C r o n i c a n d o
Por Joaquim Letria
A CRÓNICA deveria ter um propósito nobre: falar
do que mais ninguém fala e dar voz a quem não a tem. A comunicação social cala
as coisas, silencia as pessoas e apaga a memória. A crónica deveria ser para
que nada disso acontecesse.
Os bons
cronistas devem ser subjectivos, emocionais, pretensiosos, rebarbativos e
caprichosos. Os cronistas eram uma praga módica, mas agora são uma epidemia,
com o mundo cheio de senhores e senhoras a quem chamam cronistas. Publicam-se
antologias de crónicas, abundam cursos de escrita criativa dirigidos à crónica,
aparecem teses a estudar a crónica, há workshops e cursilhos de crónicas.

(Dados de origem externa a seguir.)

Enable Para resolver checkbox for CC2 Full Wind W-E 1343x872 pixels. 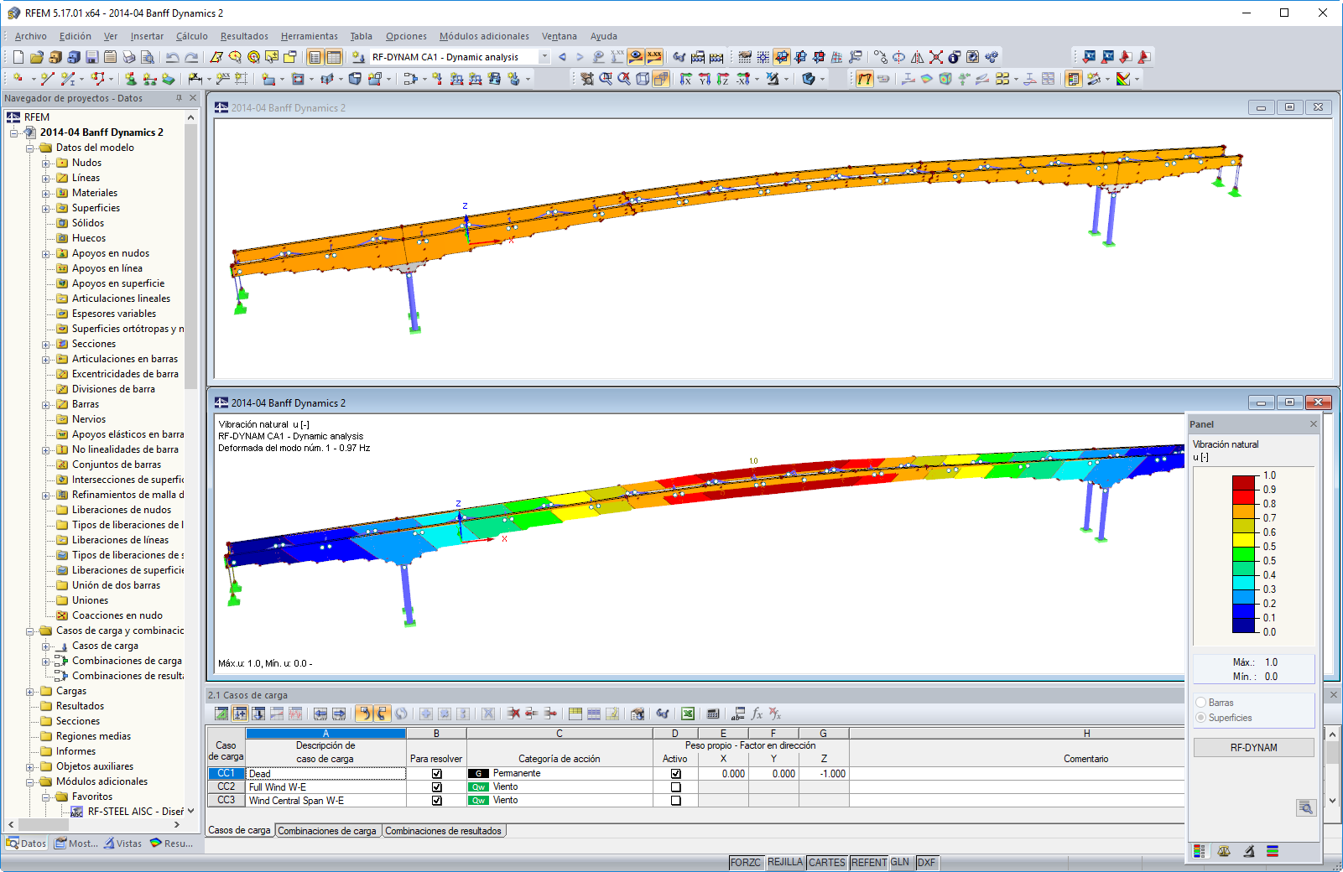coord(435,786)

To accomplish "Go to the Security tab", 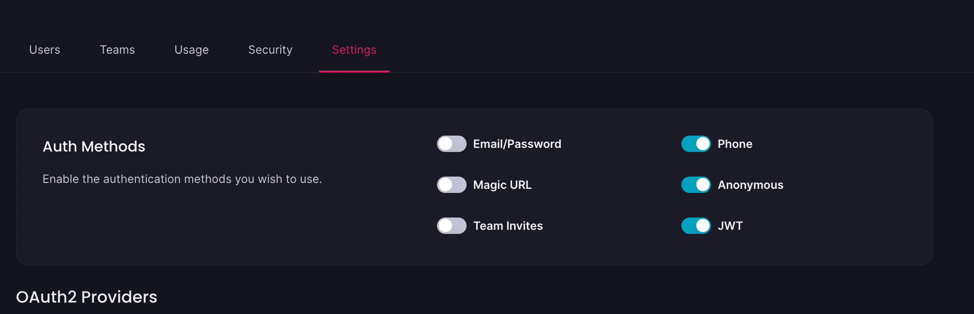I will 270,50.
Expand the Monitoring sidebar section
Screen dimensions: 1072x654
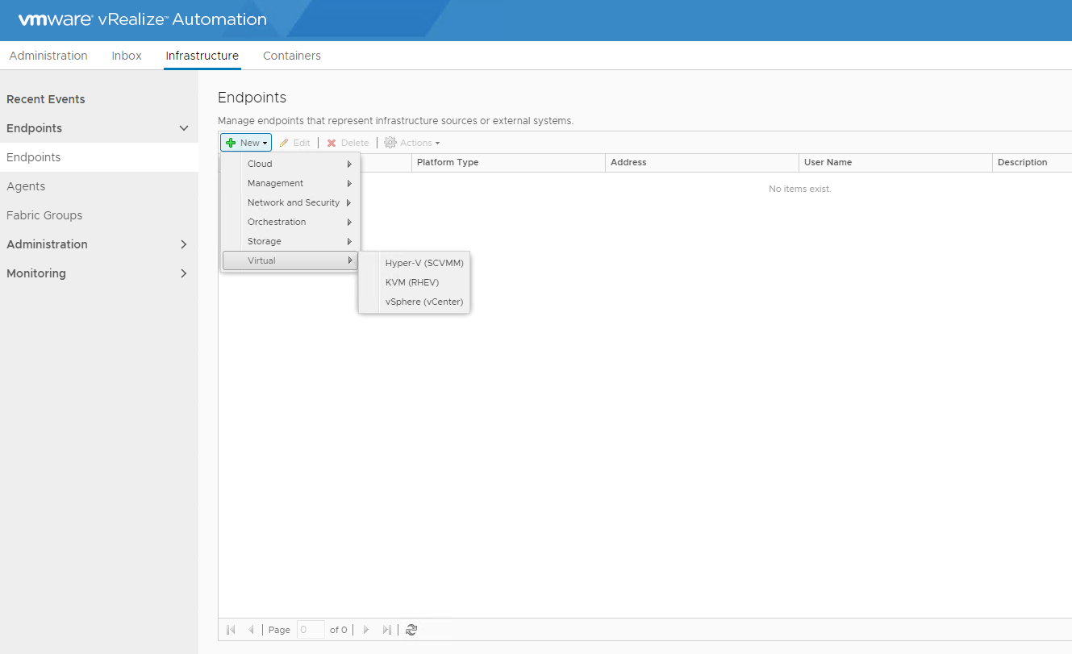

Dezenas de possibilidades e de perigos.
Há anos, os
cronistas receavam a internet. Hoje, trocam dicas sobre como aproveitarem as
redes sociais. É interessante conhecer verdadeiros cronistas um pouco por todo
o mundo e descobrir que já nenhum deles
fala dos grandes media, jornais ou revistas, deste ou daquele país e em que
moeda pagam, todos fugimos dos meios tradicionais para despontarmos em revistas
amigas ou surgirmos em blogues, essa nova
folha de papel virtual onde deitamos os nossos textos.
A mim sempre
me interessou que a crónica fosse um género marginal, uma opção, uma escolha à
margem da principal corrente, uma RTP2 em vez duma RTP1,aquela que só vê quem
quer, quando nada mais valia a pena ver.
Por estas e por outras é que a crónica deve
ser subjectiva, pretensiosa, fura-vidas, marginal, capaz de meter em crise as
linguagens tradicionais, os estilos enganosos, os senhores e senhoras cronistas
e este poder que os pariu.
Etiquetas: JL
1 Comments:
Cursilhos, sim senhor.
E diplomados em cursilhos, à semana e ao domingo, por equivalências com base em "funções" e "experiências", com pós-graduações antes das graduações, orientados por/GPS(s) muito operativos em direção ao nosso bolso e... à nossa alma.
São os que, cronicamente, têm lavrado a nossa vida. E nos vão "cronicando".
Servidos por muitos senhores e senhoras cronistas que não só os pariram como diligentemente os lambem.
Arranjámo-la bonita!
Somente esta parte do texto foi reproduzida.